Civil War and Narrative by Karine Deslandes Fabrice Mourlon & Bruno Tribout
Author:Karine Deslandes, Fabrice Mourlon & Bruno Tribout
Language: eng
Format: epub
Publisher: Springer International Publishing, Cham
Hostage opens with an informational inter-title that credits 53 videotapes to Souheil Bachar, who has donated them to the Atlas Group and allowed only tapes #17 and #31 to be screened in North America and Western Europe. The amateurish-looking footage mimics the format of captives’ videotaped statements, including a taped up flag or piece of cloth on the back wall. At the start Bachar provides very precise instructions on how the tapes should be screened, dubbed and subtitled. He asks to be dubbed into English with a neutral-toned female voice, while his speech is constantly interrupted by editing and glitches due to the rudimentary technology. His testimony focuses especially on the time he spent together with the American hostages, culminating in a rather Orientalist account of the Americans’ anxiety over the guards’ sexuality, and the way they were both attracted to and repulsed by his body. The relationship with the Other is mostly lived through the filter of fear and the perceived threat of homoerotic desire.
The invention of the character of an Arab hostage permits the insertion of a subaltern voice into the historical narrative of the hostage crisis. As such, this fictional witness-character acts as a corrective to the official narrative, allowing in turn a deconstruction of the ways in which subaltern identities are represented in the media, as the scrupulous attention for the details of Bachar’s visual (self-)presentation makes clear. Although not dismissing this widely shared assumption, 22 art historian Vered Maimon has emphasised the way in which the fictional character of the testimony allows us to undo “clear identifications and divisions,” moving beyond conventional clashes of civilisation. 23 There is no attempt to make this fiction believable. Bachar is played by the well-known Lebanese actor Fabi Abi Samra, making his fictional status immediately apparent at least to a Lebanese audience. Rather than personifying the emblematical representative of an ethnically defined group and giving voice to a politically and historically marginalised subject, as Maimon notes, Bachar is a split character: difference is not projected only outwards, but is also mapped onto himself in the rift “between voice and body, speech and noise, actor and role, fictional figure and real event”. 24 These evident rifts open fissures and gaps in his portrayal and self-presentation, constantly frustrating identification and producing a sense of estrangement in the viewer.

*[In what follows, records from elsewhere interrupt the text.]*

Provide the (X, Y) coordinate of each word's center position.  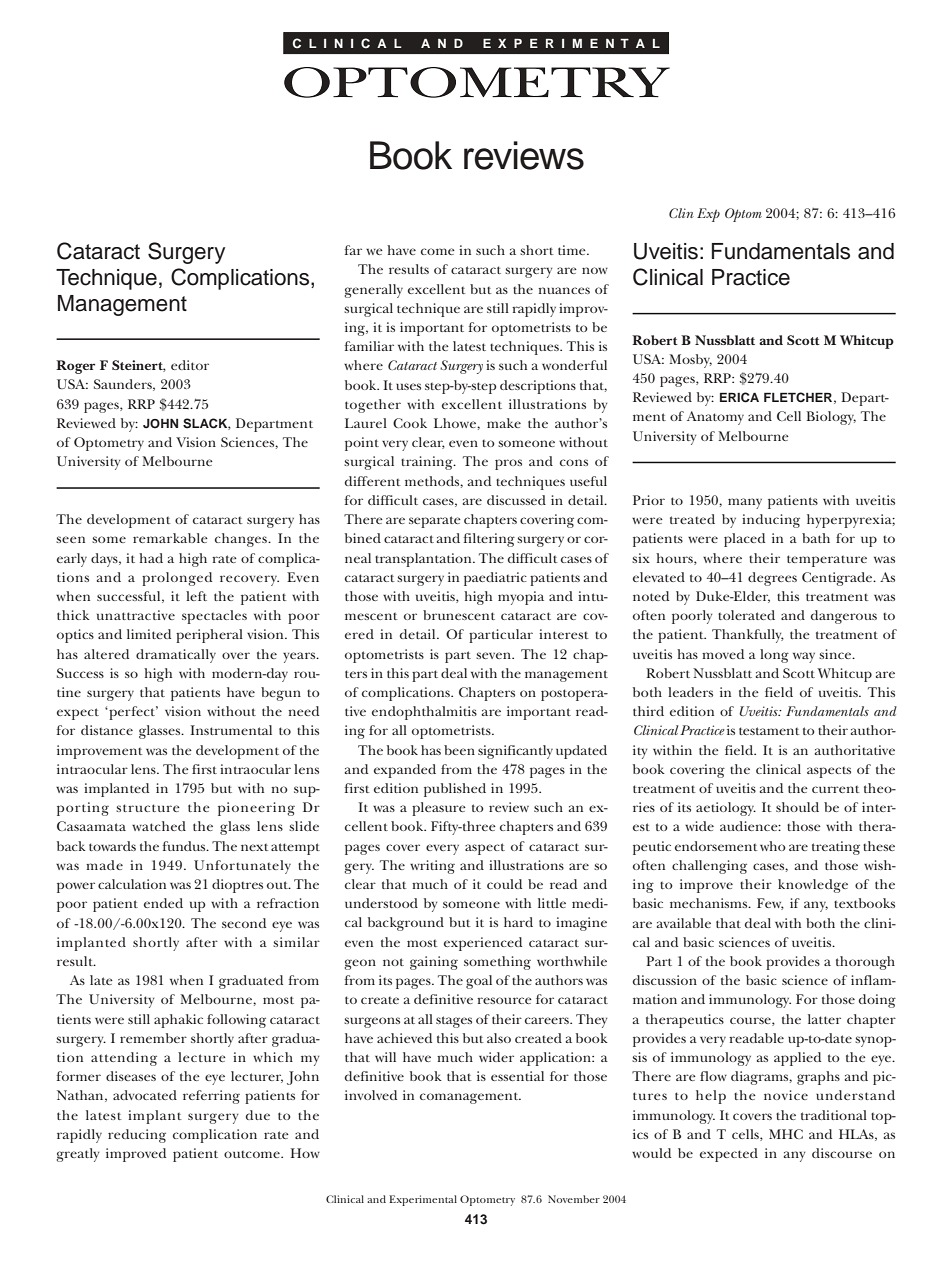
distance (107, 730)
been (459, 750)
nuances (564, 290)
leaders (690, 692)
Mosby (690, 361)
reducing (137, 1136)
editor (190, 365)
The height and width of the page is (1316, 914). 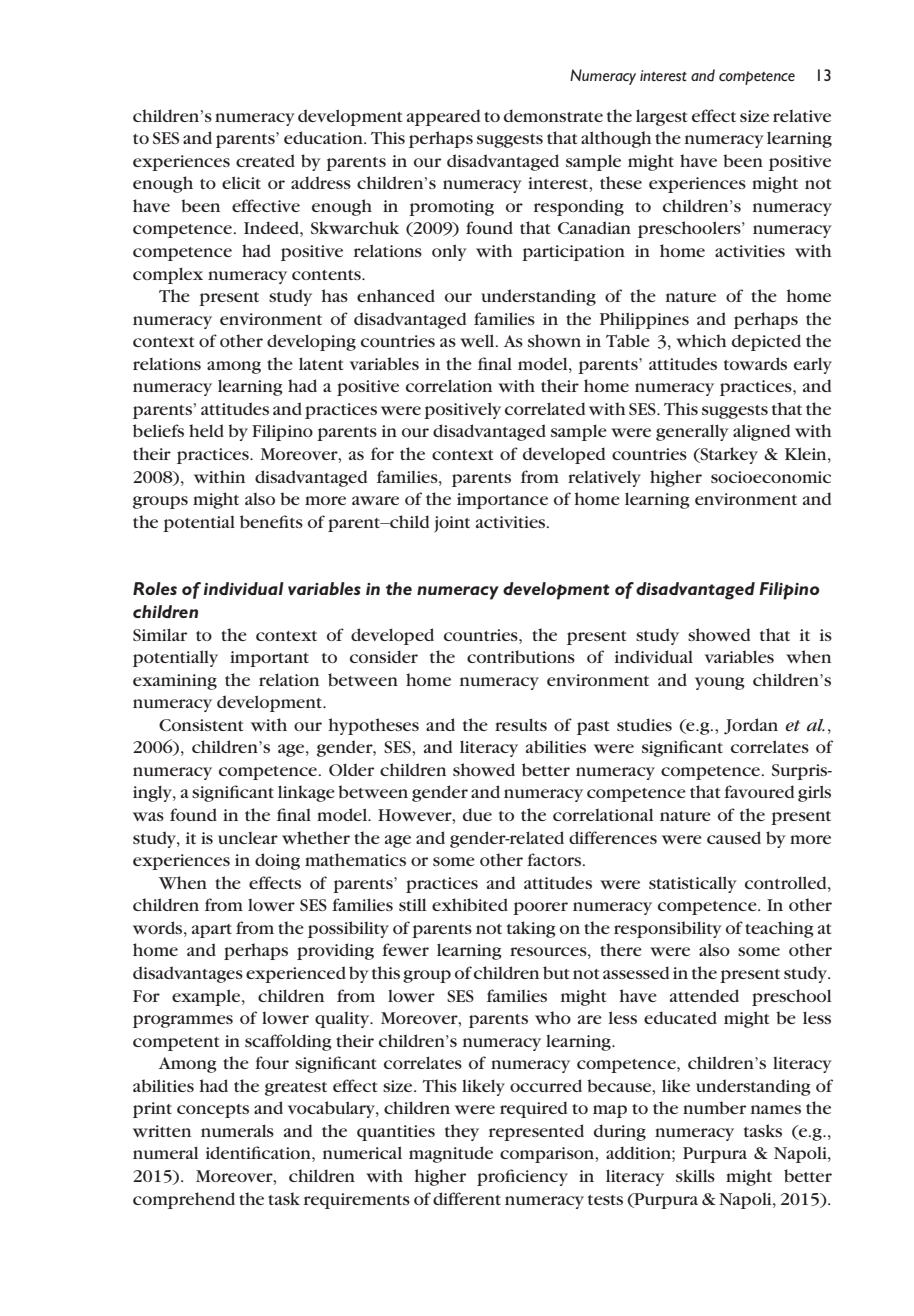 I want to click on results, so click(x=521, y=724).
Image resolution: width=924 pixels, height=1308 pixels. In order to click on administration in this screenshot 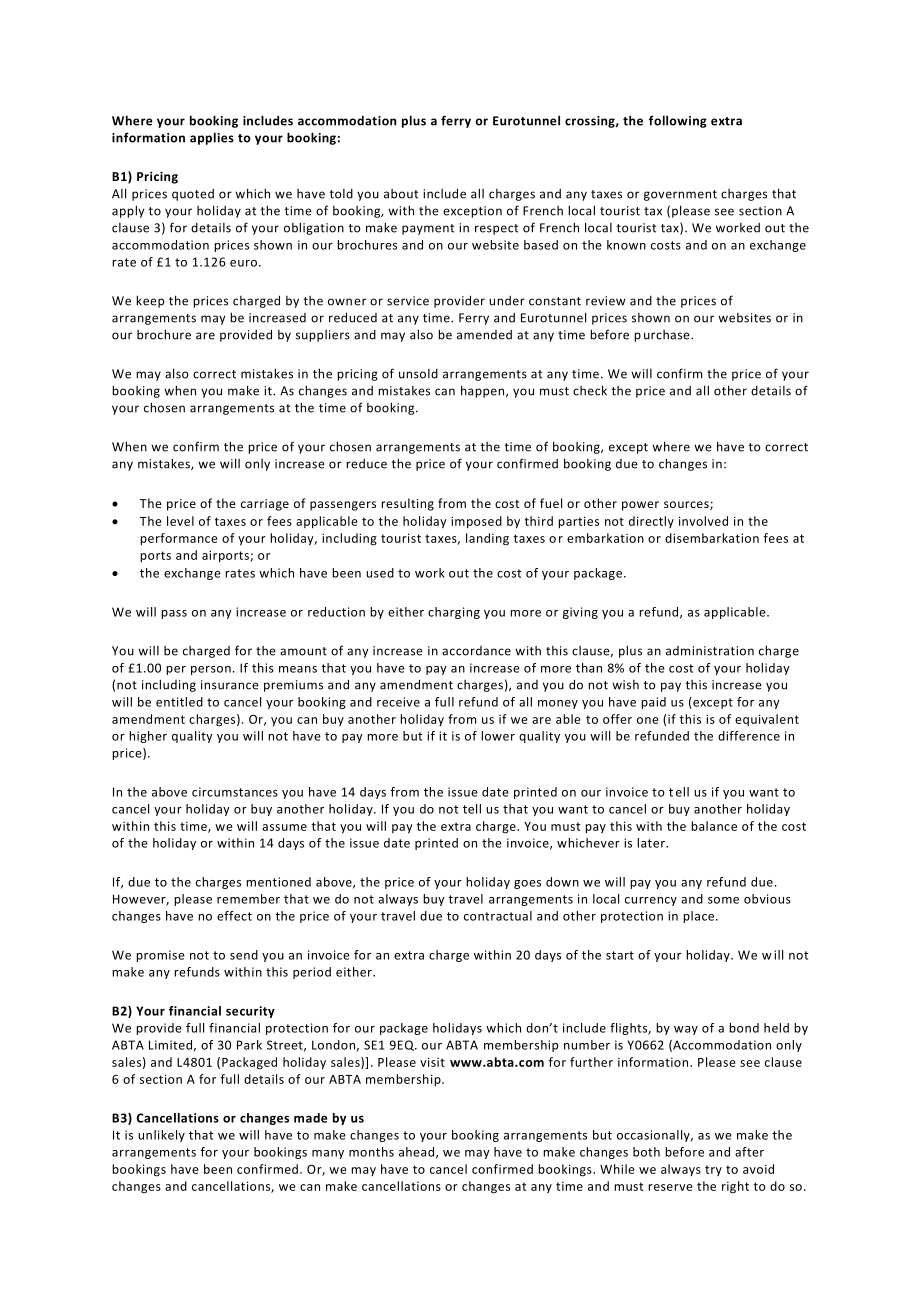, I will do `click(710, 651)`.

In Maimon’s words, the fact that Bachar is an imaginary character serves to “expose the fictional character of any collective form of belonging.” 25 If the internally split figure of Bachar challenges the logic of partisan, identitarian identification, its testimony is however incorporated within the equally imaginary collectivity of the Atlas Group. At a speculative level, as Osborne has suggested, the fictional collectivity of the Atlas Group “is a stand in for a missing political collectivity.” 26 Through the group-form and the global connotations implied by its name (Atlas), Raad portrays a speculative, albeit non-existent collectivity, offering the model for a post-national and post-identitarian collective subject.